* [EXERCISE DIRECTIONS]
The material below includes pictures; leave them out and return only the lines between the line containing "Collapse the git folder node" and the line containing "You are a computer-use agent.", inclusive, word for word.
_ _ _ _
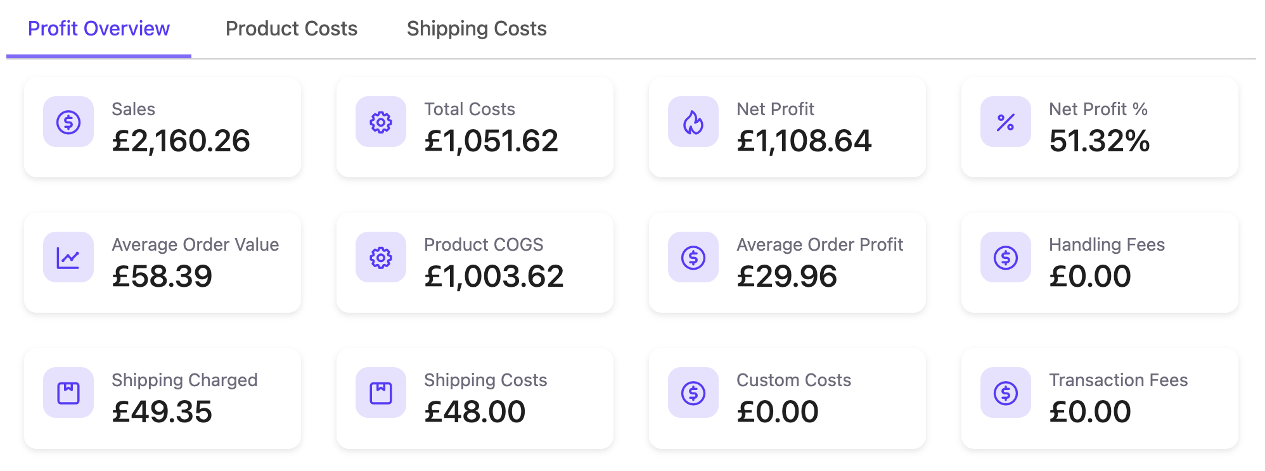Switch to the Product Costs tab
Viewport: 1265px width, 471px height.
tap(292, 28)
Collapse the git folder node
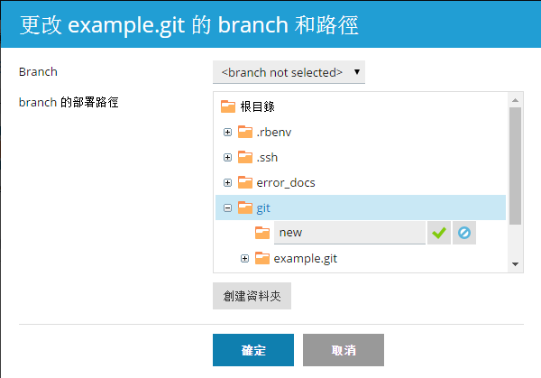This screenshot has height=378, width=541. [x=228, y=207]
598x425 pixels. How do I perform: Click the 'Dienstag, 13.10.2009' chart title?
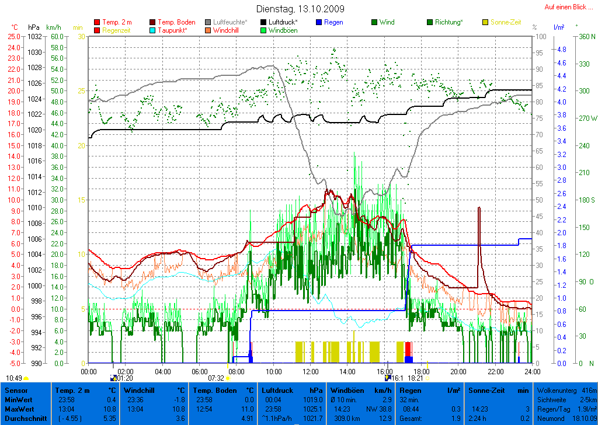(300, 9)
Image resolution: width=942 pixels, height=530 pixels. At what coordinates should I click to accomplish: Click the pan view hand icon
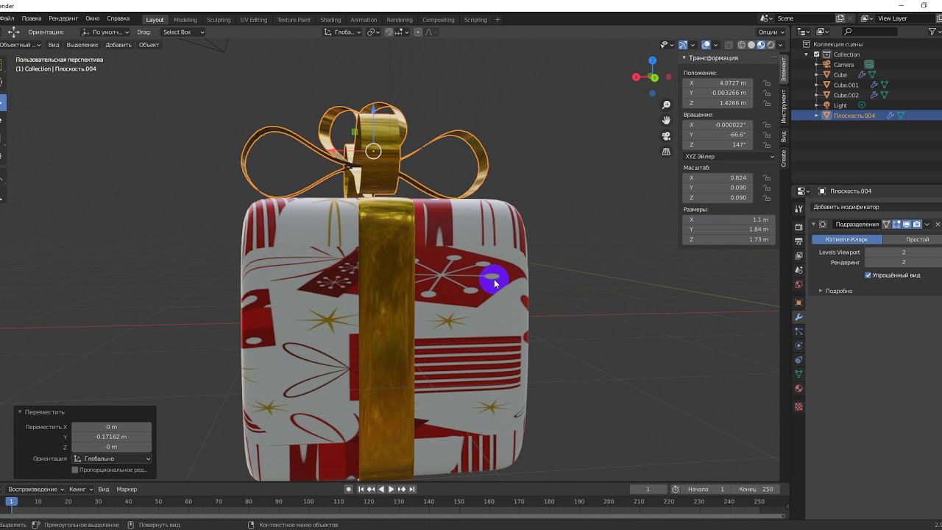click(666, 121)
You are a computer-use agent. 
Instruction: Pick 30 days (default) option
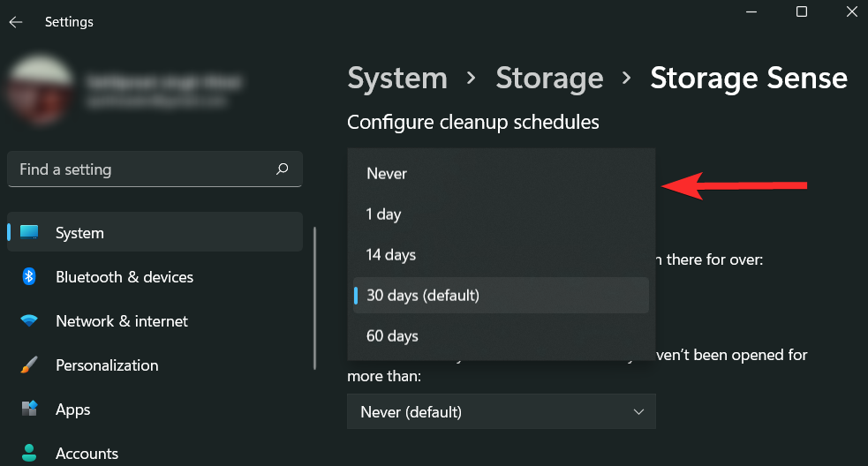point(423,296)
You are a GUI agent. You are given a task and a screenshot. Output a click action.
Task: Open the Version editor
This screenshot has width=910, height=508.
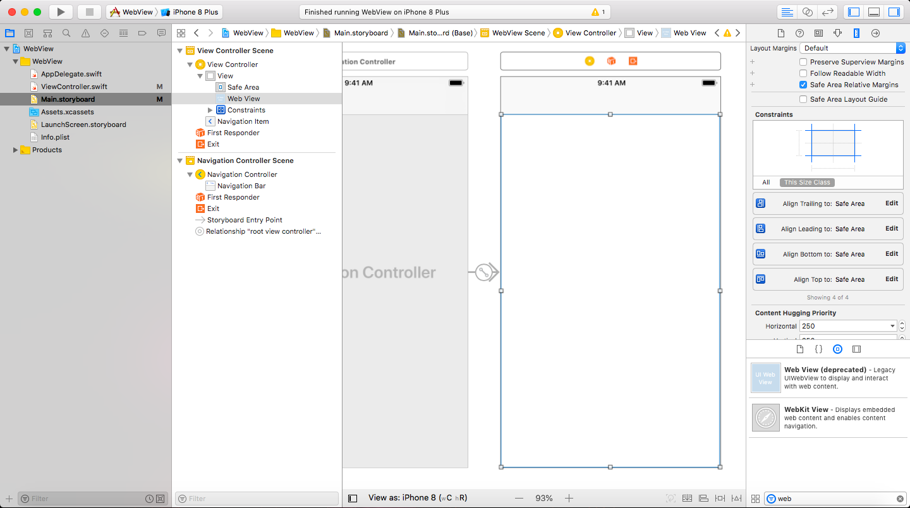tap(827, 12)
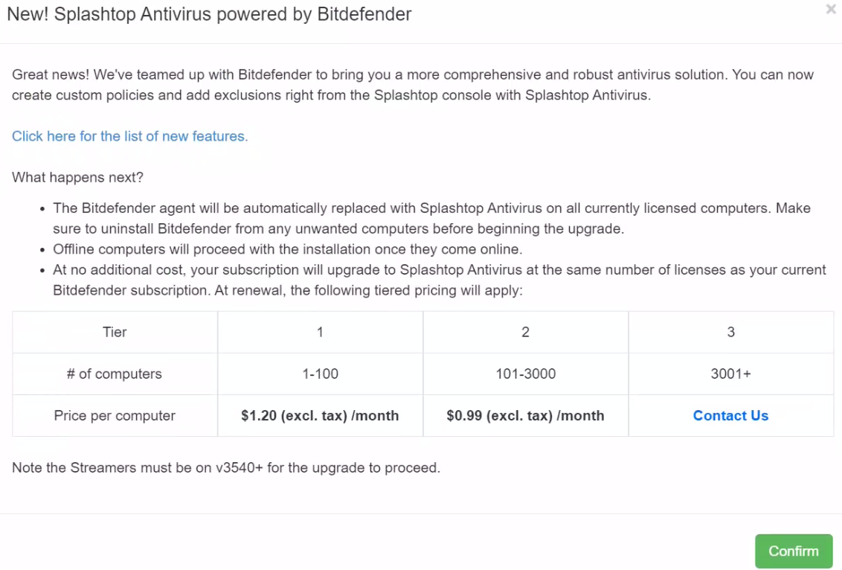Click the Tier 2 column header

[x=525, y=332]
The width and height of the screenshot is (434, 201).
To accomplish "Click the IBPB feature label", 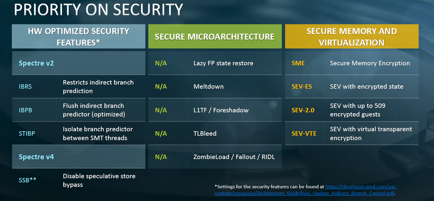I will [25, 110].
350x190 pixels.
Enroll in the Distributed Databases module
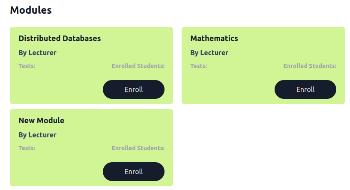134,89
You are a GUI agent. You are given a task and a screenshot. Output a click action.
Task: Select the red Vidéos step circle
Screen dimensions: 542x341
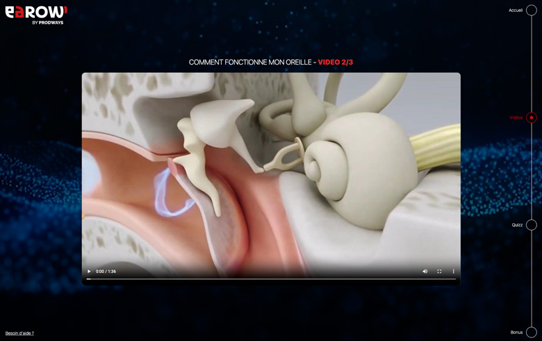[532, 117]
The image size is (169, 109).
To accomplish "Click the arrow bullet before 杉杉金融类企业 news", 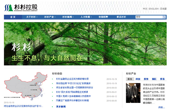I will tap(53, 79).
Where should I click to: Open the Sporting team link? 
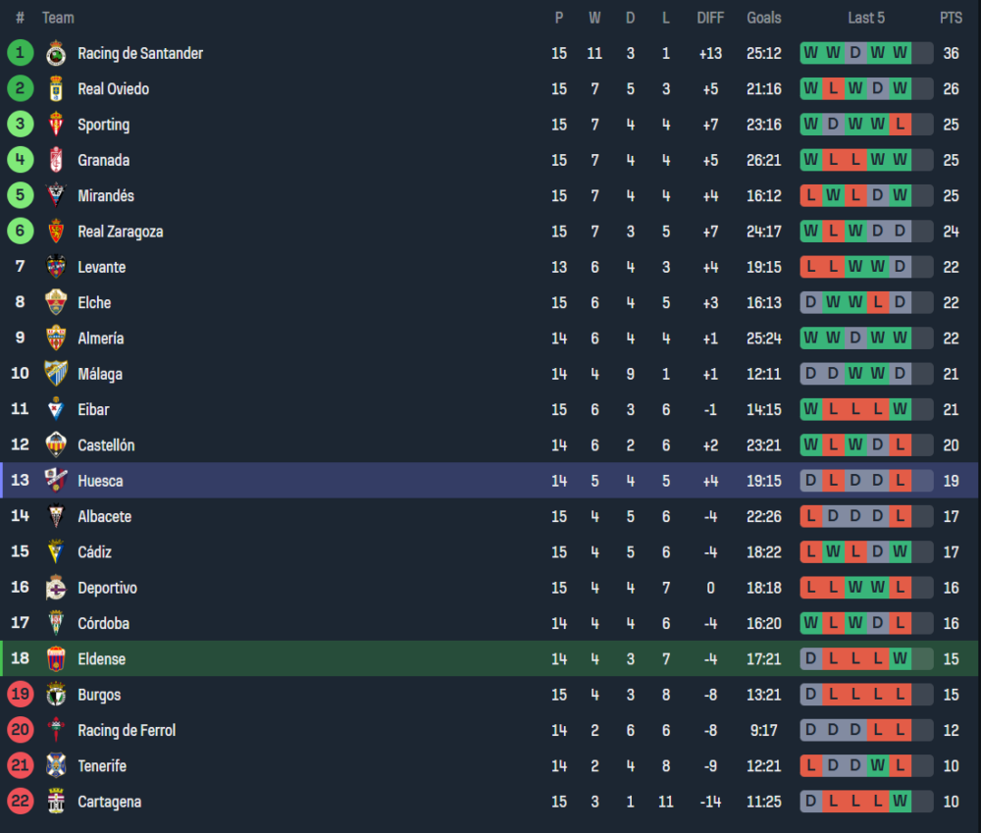[x=104, y=125]
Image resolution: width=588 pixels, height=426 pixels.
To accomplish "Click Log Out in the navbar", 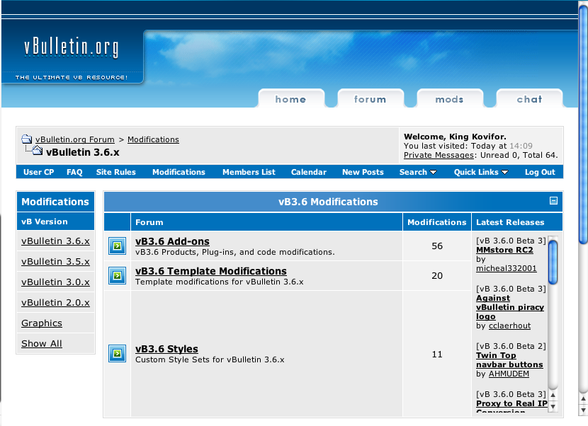I will (x=540, y=172).
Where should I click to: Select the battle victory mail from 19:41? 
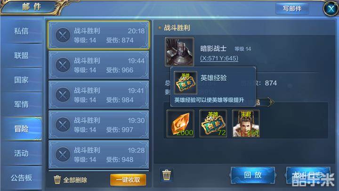click(99, 95)
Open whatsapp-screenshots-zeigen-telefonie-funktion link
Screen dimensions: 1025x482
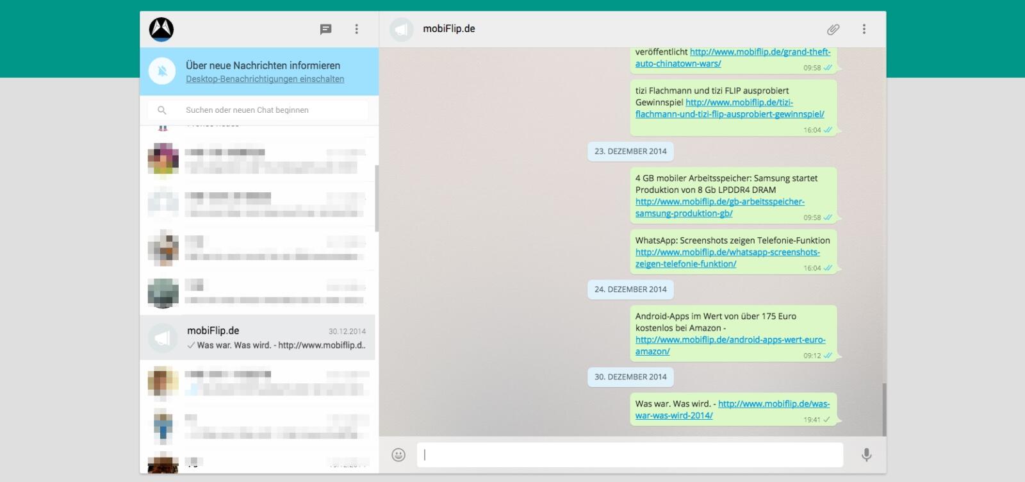tap(727, 258)
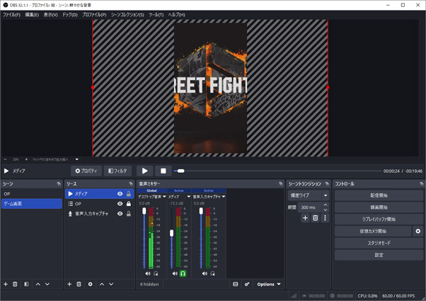Hide the メディア source with eye icon
Viewport: 426px width, 301px height.
pos(120,194)
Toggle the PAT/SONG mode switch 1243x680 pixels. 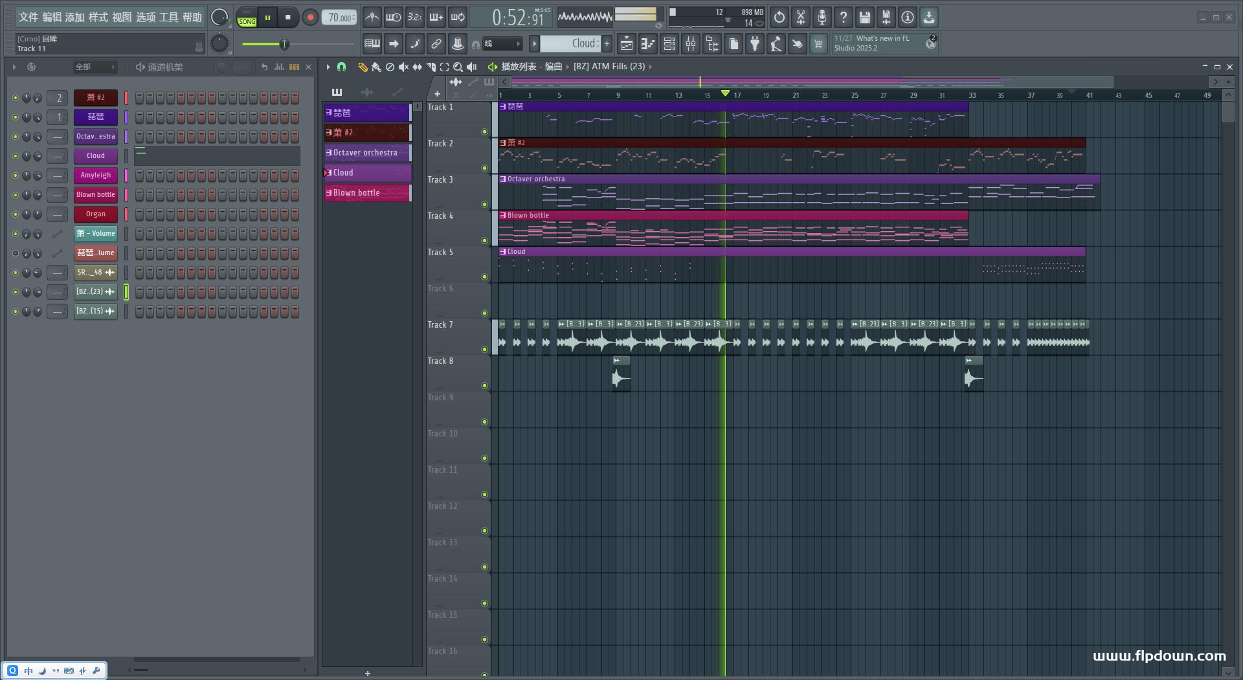click(247, 17)
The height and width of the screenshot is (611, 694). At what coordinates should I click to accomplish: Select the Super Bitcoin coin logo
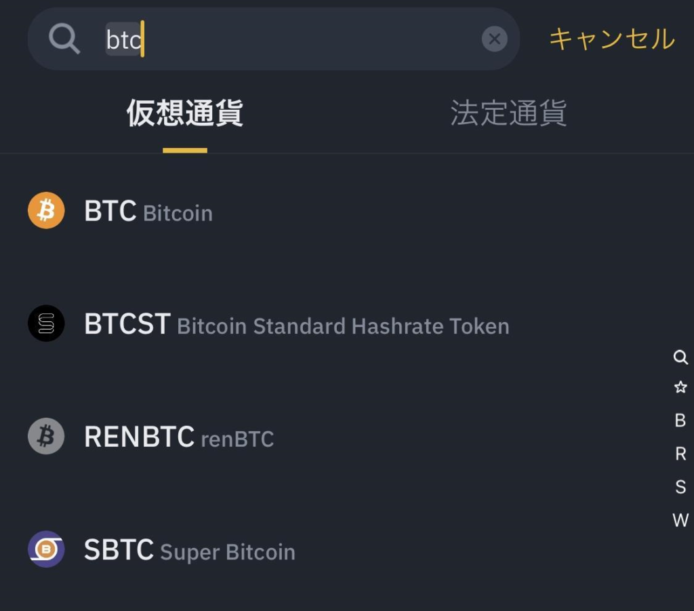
_ _ _ _
* [OUTPUT FOR THIS TASK]
Collapse the git folder node
This screenshot has height=378, width=541. [x=228, y=207]
598x425 pixels. How do I perform: Click the 'Dienstag, 13.10.2009' chart title?
(300, 9)
Image resolution: width=942 pixels, height=530 pixels. At what coordinates should I click to accomplish: Click the pan view hand icon
click(666, 121)
You are a computer-use agent. 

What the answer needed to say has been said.